C’est vrai que Lattier ne voulait pas être copié. Moi, je voulais faire de la sculpture, mais un prof me poussait à la peinture. Lattier m’a dit : « Tu ne feras ni sculpture, ni peinture. Tu feras de la gravure. » C’est grâce à lui que je suis devenu le premier graveur de Côte d’Ivoire. Il était dur, mais c’était pour nous rendre meilleurs.

Et les médias dans tout cela ? Avez-vous été soutenus?

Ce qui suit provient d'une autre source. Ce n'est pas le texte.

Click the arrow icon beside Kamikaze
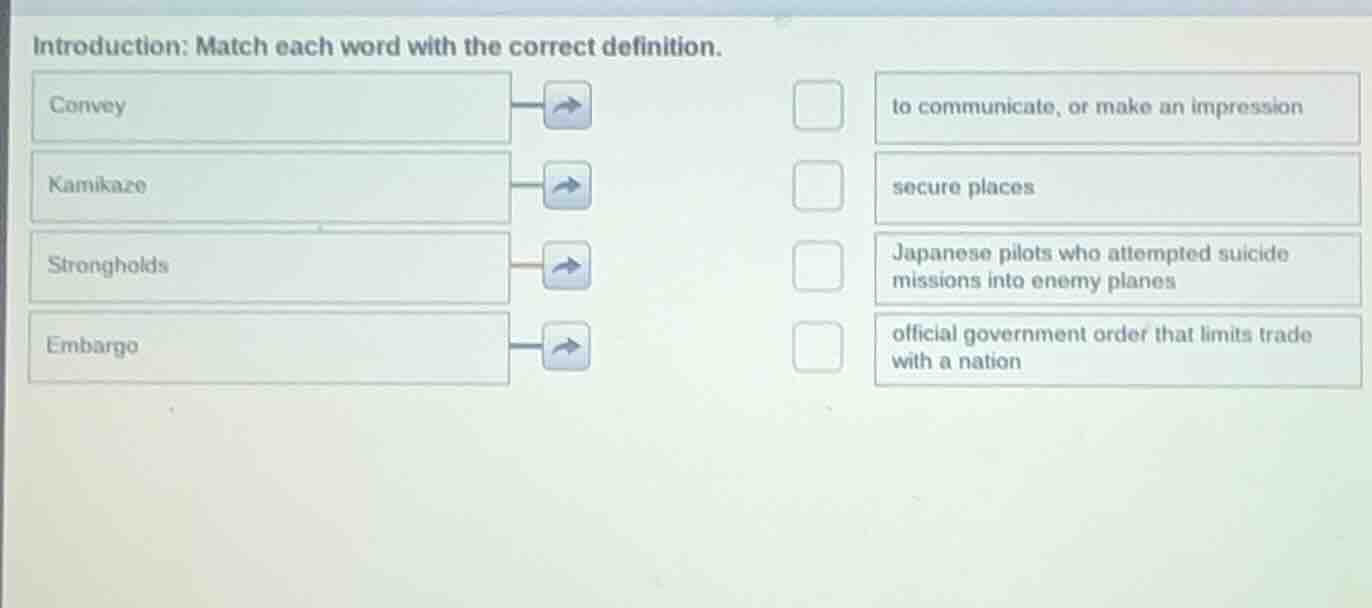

Oui, grâce à des journalistes comme Sery Bailly, Tiburce Koffi, Henri Nkoumo, Brigitte Guirathé, Zadi Bernard, Charles Noka… Ils nous ont apporté de la visibilité.

Un message pour finir ?

Je crois que le plus important, c’est qu’on honore Lattier pour son œuvre et sa grande contrition au positionnement de l’art sculptural et pictural en Côte d’Ivoire. Egalement, pour avoir été le formateur de millier de plasticiens qui aujourd’hui sont des piliers de l’industrie des arts plastiques en Côte d’Ivoire. Il faut soutenir le Pr Konaté dans ses actions de faire revivre Lattier à travers des travaux sur ses œuvres.